Assignment
Any image in the records should be left out; output everything else exactly.

Data shown
..........
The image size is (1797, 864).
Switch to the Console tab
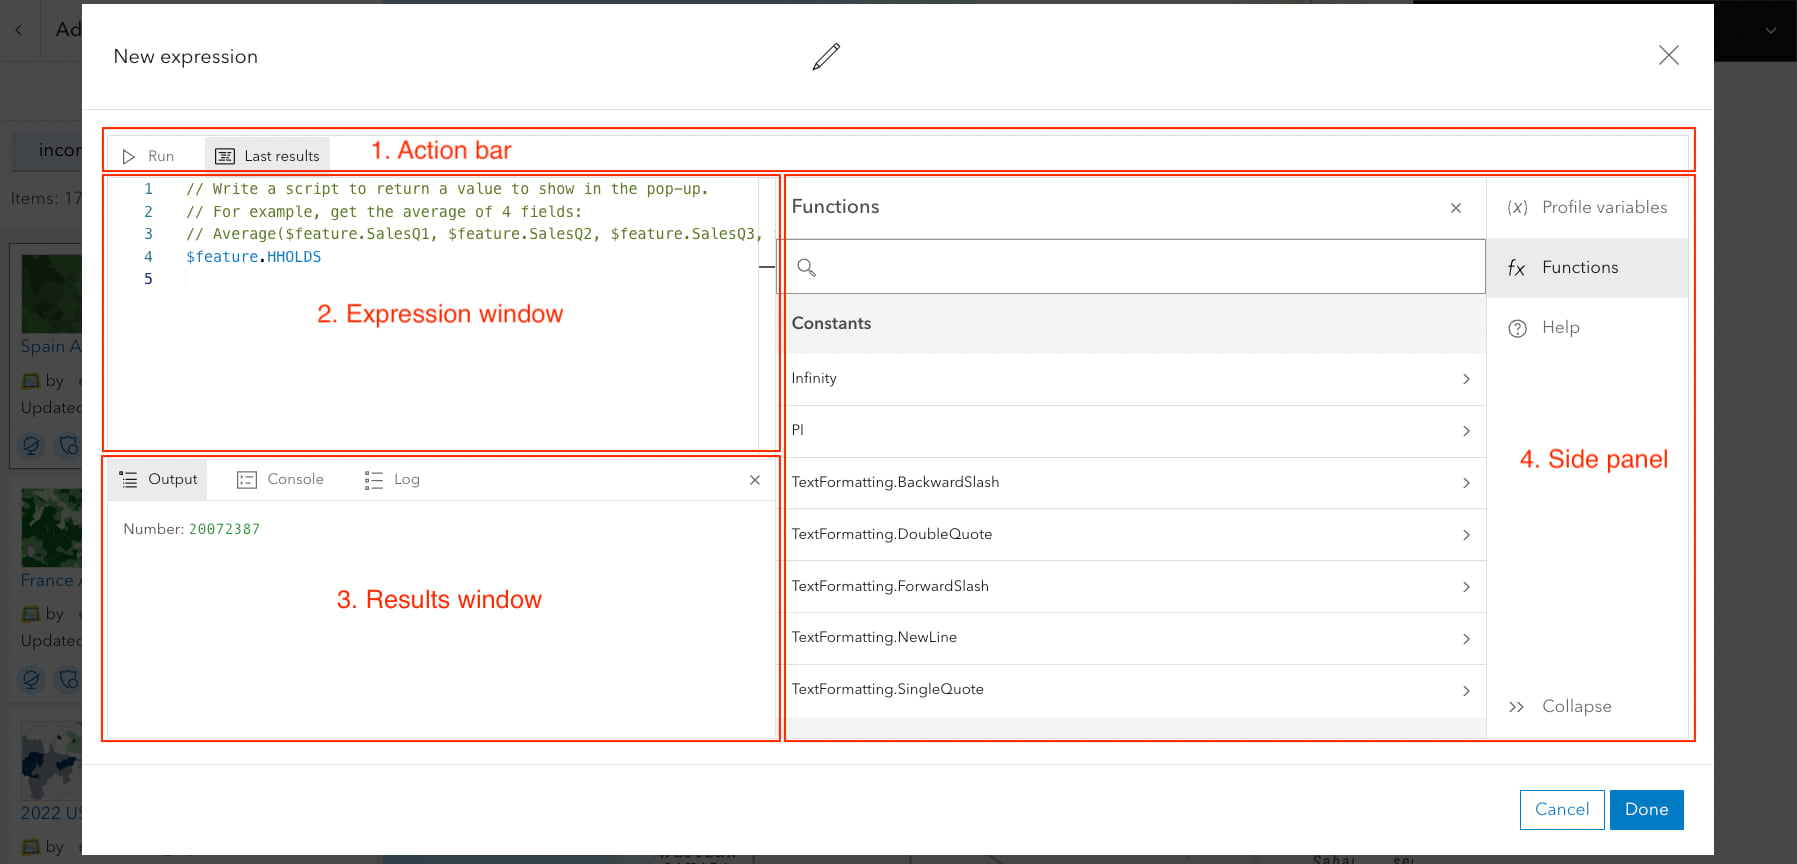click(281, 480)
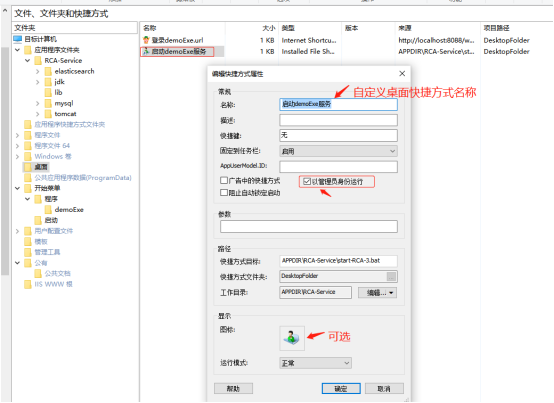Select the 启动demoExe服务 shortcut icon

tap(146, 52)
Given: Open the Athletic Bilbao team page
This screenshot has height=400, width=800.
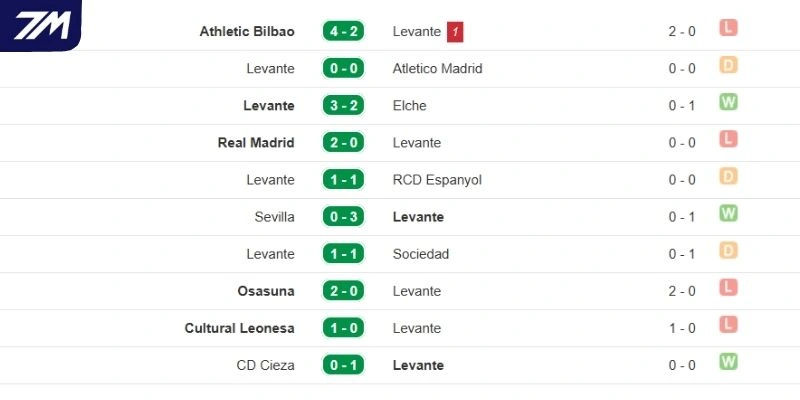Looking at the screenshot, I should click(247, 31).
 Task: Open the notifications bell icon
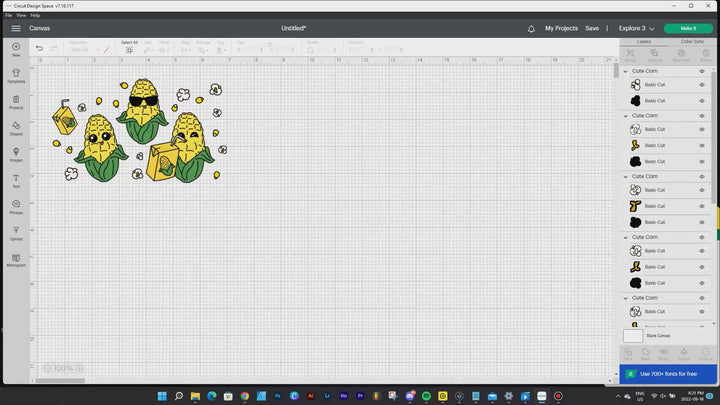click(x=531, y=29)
..........
Exercise solution
The image size is (1797, 864).
Switch to the Console tab
click(281, 480)
Select the 启动demoExe服务 shortcut icon

tap(146, 52)
Given: Open the Athletic Bilbao team page
This screenshot has height=400, width=800.
Looking at the screenshot, I should click(247, 31).
 Task: Open the notifications bell icon
click(x=531, y=29)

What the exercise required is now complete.